Leone XIII: «È veramente necessario che tutti si impegnino con maggior ardore, poiché l'insana malvagità degli empi insiste, con le sue temerarie macchinazioni, nel provocare l'ira di Dio e nel far ricadere sull'umanità il peso di un giusto castigo. Tra gli altri motivi, infatti, e questo affligge con Noi tutte le persone rette, vi è il fatto che, nel seno stesso delle genti cattoliche, esiste una troppo folta schiera di persone che si compiace delle ingiurie inferte, in qualsivoglia modo, alla religione e, per di più, intenta, con una propaganda di un'audacia al limite della credibilità, ad ingenerare nelle moltitudini il disprezzo e il ludibrio dei suoi sacrosanti princìpi e della comprovata fiducia nel patrocinio della Vergine» (enc. Iucunda semper expectatione, 8.9.1894).

Pio IX: «Vi sono noti i passi della Sacra Scrittura, che chiaramente e palesemente insegnano che tali castighi di Dio sono provocati dalle colpe degli uomini» (enc. Cum nuper, 20.1.1858).

Pio VII: «[c]hi ha inventato la malizia contro la Chiesa, in che modo eviterà la mano di Dio?
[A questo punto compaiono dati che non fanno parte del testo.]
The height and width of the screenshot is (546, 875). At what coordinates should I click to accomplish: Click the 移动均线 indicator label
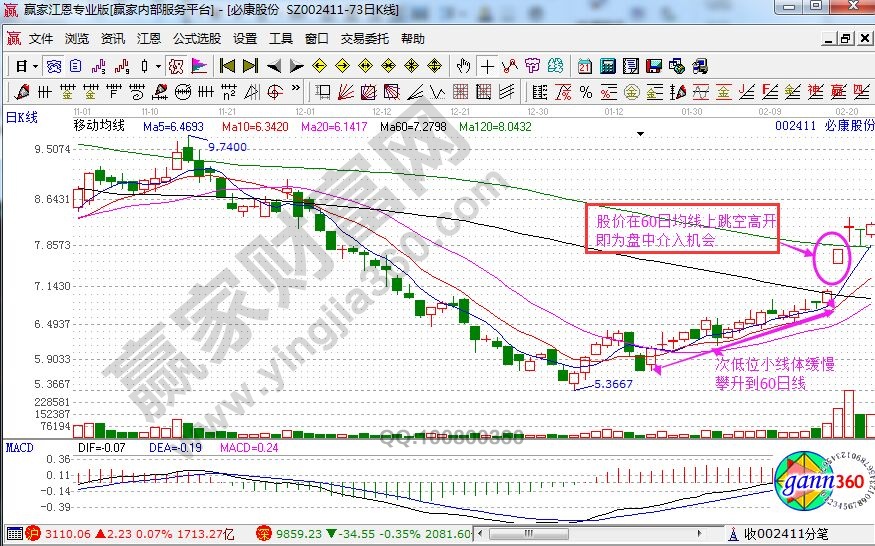[x=98, y=127]
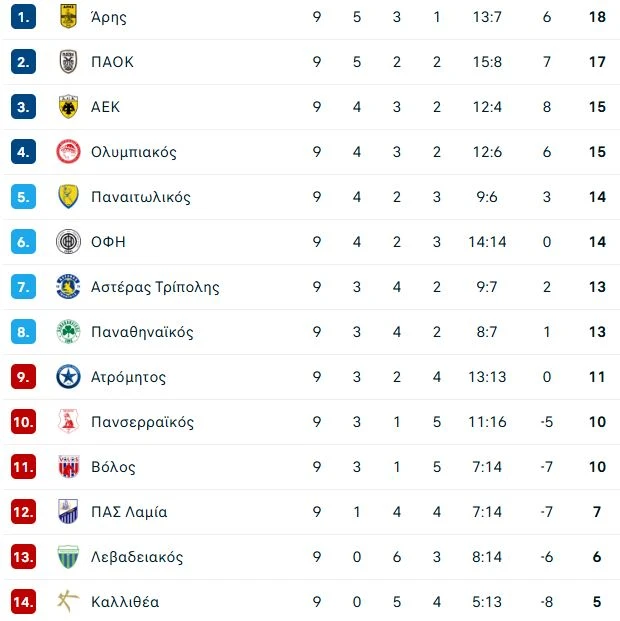Open the Λεβαδειακός team page link
Screen dimensions: 620x621
[x=137, y=557]
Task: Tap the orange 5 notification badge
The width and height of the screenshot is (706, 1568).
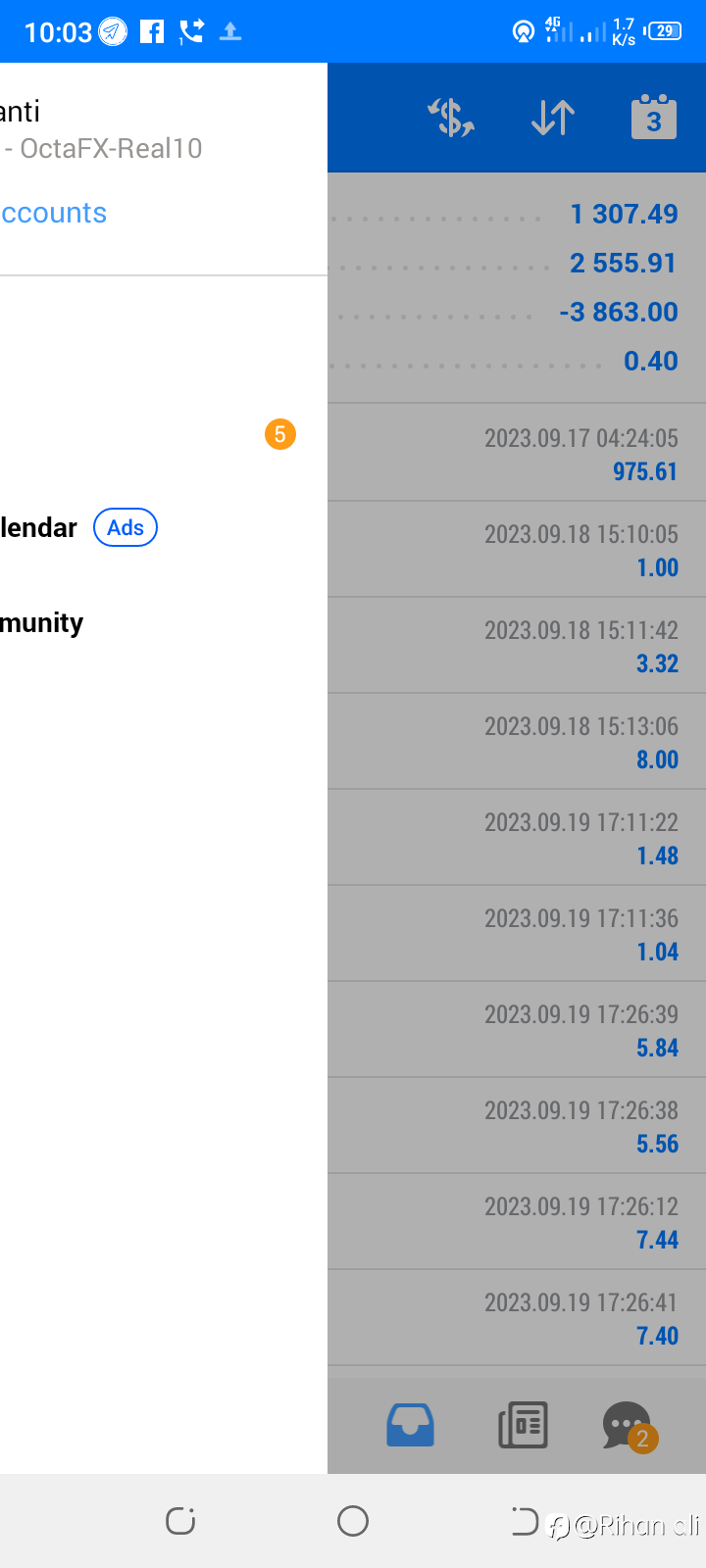Action: (x=280, y=434)
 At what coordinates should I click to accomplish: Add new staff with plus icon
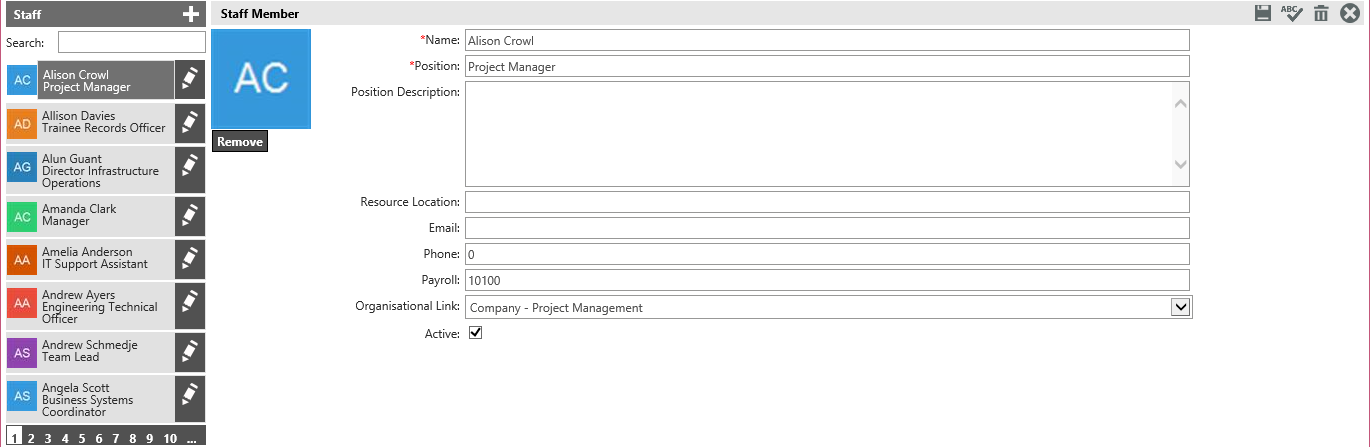(x=191, y=14)
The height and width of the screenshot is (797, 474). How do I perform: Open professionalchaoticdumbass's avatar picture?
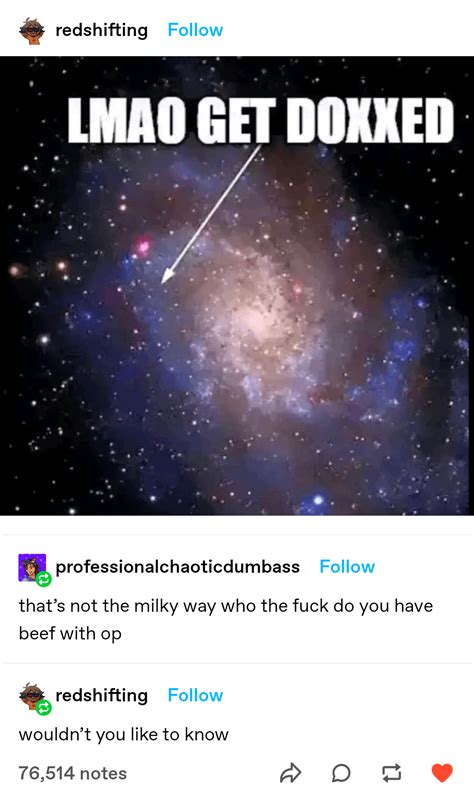point(32,567)
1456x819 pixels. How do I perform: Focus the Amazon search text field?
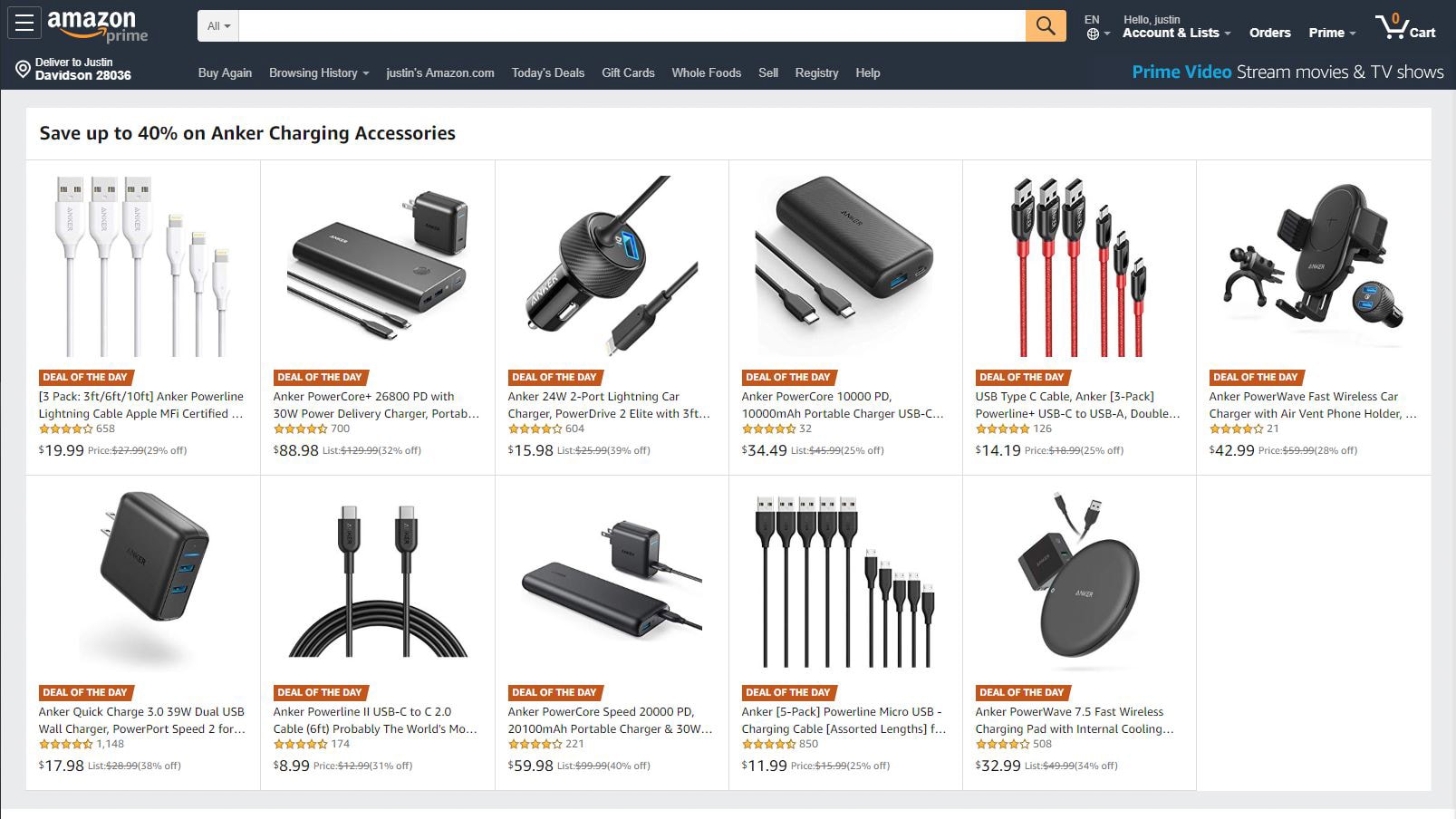coord(632,26)
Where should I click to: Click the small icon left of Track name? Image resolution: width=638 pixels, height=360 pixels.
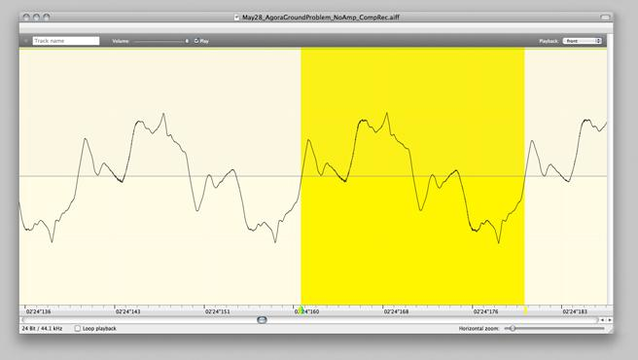tap(26, 41)
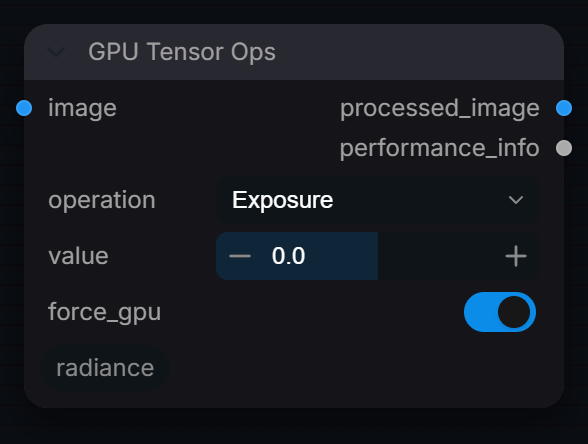
Task: Click the chevron on Exposure combo box
Action: (516, 200)
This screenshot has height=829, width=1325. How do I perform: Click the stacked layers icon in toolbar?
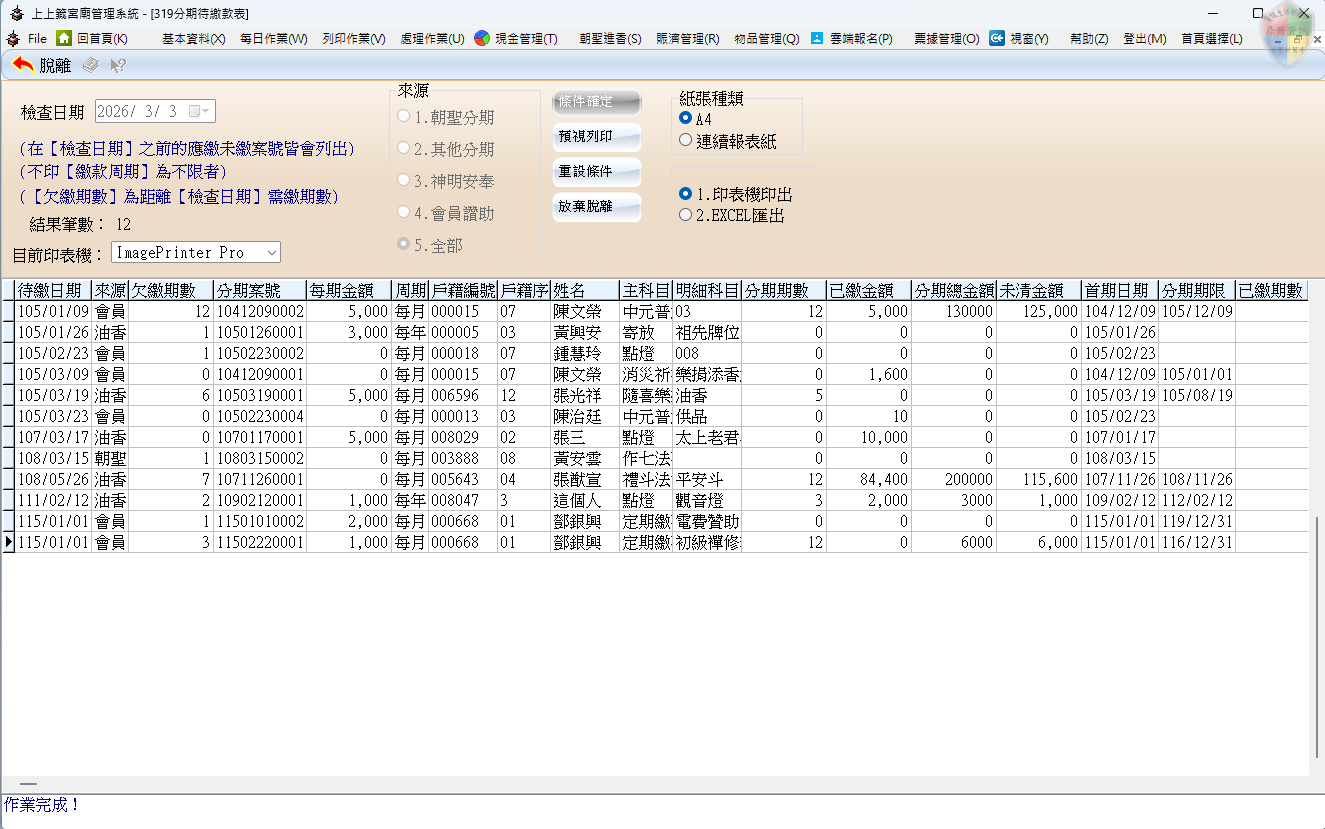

Dio infatti non lascerà impunito alcuno, né si lascerà intimidire da alcuna grandezza mondana, poiché Egli stesso creò il piccolo ed il grande, e più forte è il castigo per i più forti (Sap. 6, 7)» (breve Quum memoranda, 10.6.1809).

Pio VI: «Ci incalzano infatti minacce ostili, e ogni giorno maggiori pericoli ci sovrastano. Tuttavia nemmeno per questo abbiamo perduto la speranza; anzi tanto più si deve pregare con umiltà e con la contrizione del cuore come il pubblicano che non osava alzare gli occhi al cielo; si deve insistere e perseverare nel pianto, nei sospiri, nelle lacrime e nella penitenza; si deve bussare senza intermissione alle porte della misericordia, fintanto che l'ira di Dio, eccitata dai nostri peccati, si converta alla compassione, alla pietà e alla nostra consolazione. Dio infatti non vorrebbe castigarci; desidera gli sia fatta violenza dagli amici; cerca qualcuno dal quale possa essere impedito, e quando non trova nessuno è preso dal dolore. Dice Ezechiele: "Ho cercato fra loro un uomo che interponesse uno sbarramento e stesse sulla breccia di fronte a me, a terra, perché non la distruggessi, ma non l'ho trovato. Pertanto tocca con i tormenti delle avversità coloro che non vogliono correggersi spontaneamente" (Ez 22,30)» (breve Quae causa, 24.11.1792).

Per ulteriori e puntuali richiami, rinvio a questo sito e sempre al prof. De Mattei.

Quant'è grande la discontinuità magisteriale tra i Papi e Francesco su questo punto dottrinale! Forse anche quei grandi Pontefici non avevano avuto una corretta comprensione di Dio, che, evidentemente, il Vescovo di Roma Bergoglio, invece, si ritiene abbia … . O hanno sbagliato quei Pontefici o erra Francesco.

Non esprimo un giudizio. Lascio giudicare il lettore i fatti, alla luce degli insegnamenti bimillenari della Chiesa, cosicché ognuno potrà leggere gli odierni fatti sub specie aeternitatis, con gli occhi di Dio, giacché Egli – come predicava Giovanni Battista – «ha in mano il ventilabro per ripulire la sua aia» (Lc 3, 17).